Anagnorisis is a black metal band from Louisville, Kentucky. They have released two demos, three full-length albums, and two EPs.

==Overview==
Anagnorisis was formed in 2003 by Austin Lunn as a solo project, adding bassist Zachary Kerr, drummer Adam Pierce, and guitarist Zak Denham before releasing the Overton Trees Sampler in 2005. The band signed to Shiven Records in 2007, whereupon they released their first full-length, Overton Trees, in November of the same year. Lunn exited the band in 2008, leaving to form Panopticon, and the band added vocalist Nathan Bowling to the line-up. After several tours in 2008 and 2009, Bowling and drummer Adam Pierce both left the band. The band also released Alpha & Omega, a three-song EP, in early 2009, with Bowling handling vocal duties.
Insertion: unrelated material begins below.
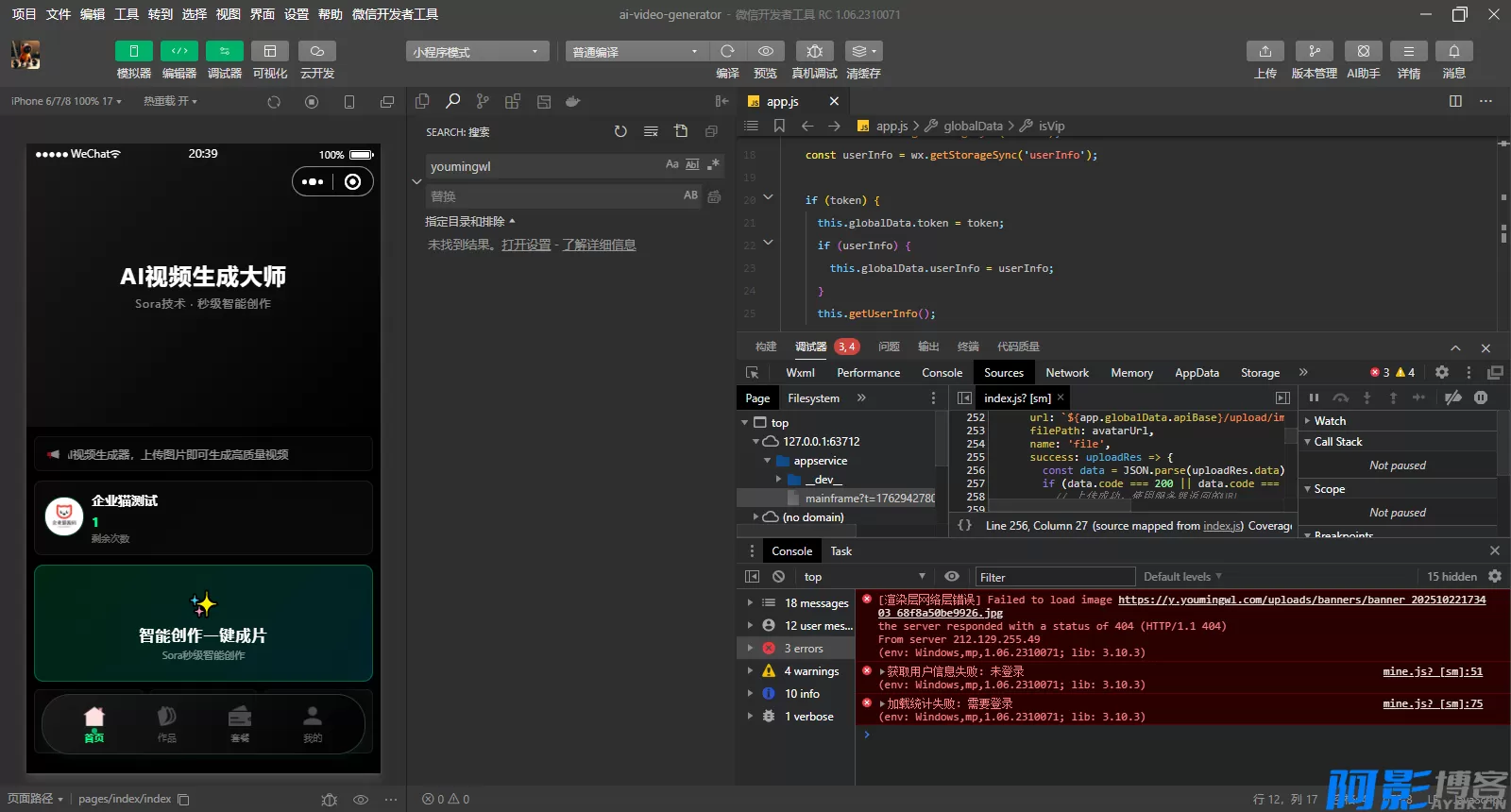This screenshot has height=812, width=1511.
Task: Toggle match case Aa in search
Action: 671,165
In 2012 it was announced that the band had gained two new members: drummer Chris Smith and bassist Josh Mumford. The group released the two-song tribute EP Ghosts of Our Fathers, featuring then-bassist Zachary Kerr on vocals, along with guest vocalist Julian Kersey of the band Rose Funeral. After a brief tour with Abigail Williams the band began writing and recording Beyond All Light. The album continued the theme of being recorded by the band themselves (led by guitarist Zak Denham), with the addition of the mixing being performed by Denham on Beyond All Light. The group released the album in July 2013 to much acclaim from fans and critics alike. Music webzine Pitchfork wrote of Beyond All Light: "An album of massive builds, harsh climaxes, and ambitious track lengths..." and Stereogum editor Michael Nelson called the album "one of my very favorite black metal albums of 2013...Beyond All Light features some of the best black metal vocals I've heard in a long time."
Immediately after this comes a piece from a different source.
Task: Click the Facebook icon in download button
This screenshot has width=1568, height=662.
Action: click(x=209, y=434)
In late 2015, the band announced they were working on the follow-up to Beyond All Light, a full-length album scheduled to be released in 2016. The album, Peripeteia, was released on October 21, 2016, on Vendetta Records, a Berlin-based label, on vinyl, tape, CD, and digital formats. In 2017, the band announced the amicable departure of longtime keyboardist Samuel Hartman, leaving the group as a four-piece with now full-time drummer Cody McCoy.
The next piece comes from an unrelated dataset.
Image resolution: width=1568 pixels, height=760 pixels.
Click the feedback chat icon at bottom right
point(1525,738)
After nearly a decade of dormancy, the band announced a new record entitled Caregriever to be released on October 23, 2026. The first single released was "Nothing Left to Give," followed by the opening track on the record, "Choke," which debuted on the website Everything is Noise on September 22.

==Band name==
The term "anagnorisis" refers to the moment in a play or other work when a character makes a critical discovery. This name was chosen by Lunn when founding the band, but the band without Lunn has stated they still apply the meaning to their current works and ideology.

==Discography==
- Demo (2005)
- Overton Trees Sampler (2006)
- Overton Trees (2007)
- Alpha & Omega (2009)
- Ghosts of Our Fathers (2012)
- Beyond All Light (2013)
- Peripeteia (2016)
- Caregriever (2026)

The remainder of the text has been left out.